No dia 22 de julho, por recomendação do Escritório do Representante de Comércio dos Estados Unidos (USTR), entrou em vigor a tarifa de 25% sobre uma lista de produtos de exportação brasileiros. A medida se baseou em investigação comercial lastreada pela Seção 301 da Lei de Comércio norte-americana. Na visão do USTR, o Brasil adota práticas comerciais que prejudicam empresas e interesses dos Estados Unidos.

Dois dias depois, em 24 de julho, entrou em vigor uma segunda tarifa, de 12,5%. Desta vez, a justificativa dos EUA foi a inexistência de fiscalização suficiente, no Brasil e em outros 59 países, contra a importação de itens produzidos com trabalho forçado.

Segundo a Câmara Americana de Comércio para o Brasil (Amcham), a maior parte dos produtos afetados pela primeira tarifa também é atingida pela segunda, o que eleva a taxação para 37,5%.

No artigo publicado neste domingo (26) na imprensa norte-americana, Lula diz que os “diálogos” que manteve com Trump, bem como “dezenas de reuniões entre as equipes” dos dois países, foram desconsiderados:

“Como resultado, a Global Trade Alert, organização independente baseada na Suíça, estima que o Brasil e a Turquia são hoje os segundos países mais tarifados pelos Estados Unidos, depois apenas da China.
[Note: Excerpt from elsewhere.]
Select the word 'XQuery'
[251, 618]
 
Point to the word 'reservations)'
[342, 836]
E isso apesar do superávit norte-americano no comércio bilateral de bens e serviços, que ao longo de quinze anos consecutivos acumula 428 bilhões de dólares.”

Lula escreve ainda que as medidas são prejudiciais para ambas economias e que o volume de exportação do Brasil para os EUA está no “menor patamar desde 1997”. De acordo com o texto, no médio prazo, as tarifas vão “levar à desorganização de cadeias produtivas”.

Na segunda metade do artigo, Lula passa a abordar a relação entre os dois países ao longo da história e a atuação dos Estados Unidos na América Latina e no Caribe – afirmando que as regiões “não precisam de porta-aviões rondando suas águas nem de punições tarifárias”.

As alegações do governo de Donald Trump para as investigações do USTR e para as tarifas sobre produtos brasileiros, como o Pix, a regulação das plataformas digitais e o desmatamento, também são abordadas. Após se referir ao secretário de Estado Marco Rubio, Lula conclui falando em “reciprocidade” e “subserviência”:

“Nunca antes um secretário de Estado norte-americano havia qualificado o Brasil como um país não-amigo. Ninguém vai nos derrotar com base em mentiras. … A liberdade de expressão não é carta branca para a criminalidade nas plataformas de redes digitais. …. Nosso sistema de pagamentos, o Pix, não discrimina empresas norte-americanas e é uma referência internacional de infraestrutura pública digital. …  A reciprocidade é a base de toda relação entre nações e temos mecanismos apropriados para assegurá-la. Estamos prontos a continuar dialogando de maneira aberta e construtiva, como o relacionamento entre dois países como o Brasil e os Estados Unidos requer. Mas o destino do Brasil compete apenas aos brasileiros, sem interferência externa, nem subserviência.”